■ What the exercise asks:
Determine how many lines in the entries below contain the word "agent". The reply is that number alone.

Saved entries
::::
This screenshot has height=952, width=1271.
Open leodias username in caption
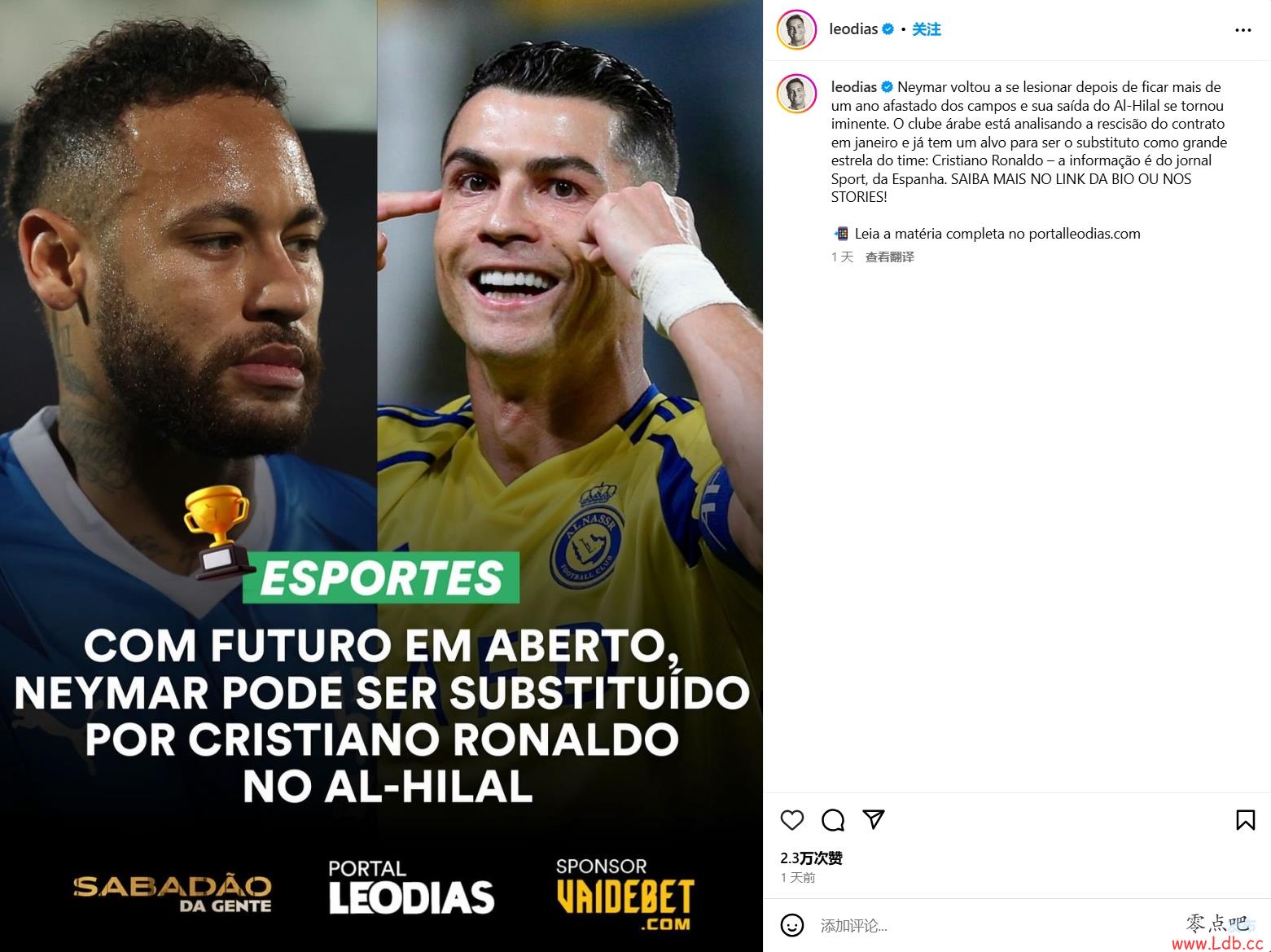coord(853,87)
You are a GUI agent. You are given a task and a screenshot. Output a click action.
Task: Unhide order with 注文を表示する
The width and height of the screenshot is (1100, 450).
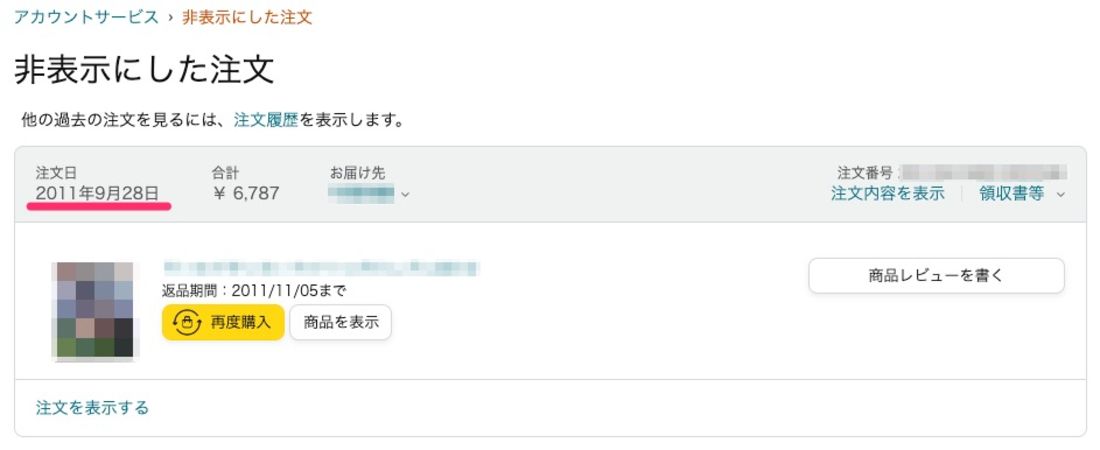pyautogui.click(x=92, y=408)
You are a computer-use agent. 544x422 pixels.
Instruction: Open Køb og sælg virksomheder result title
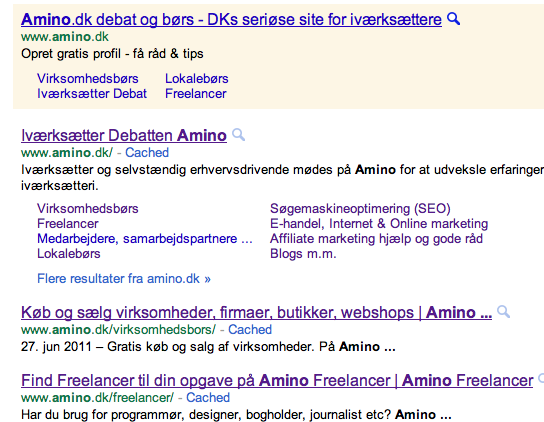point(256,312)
::::
■ Result of this task:
2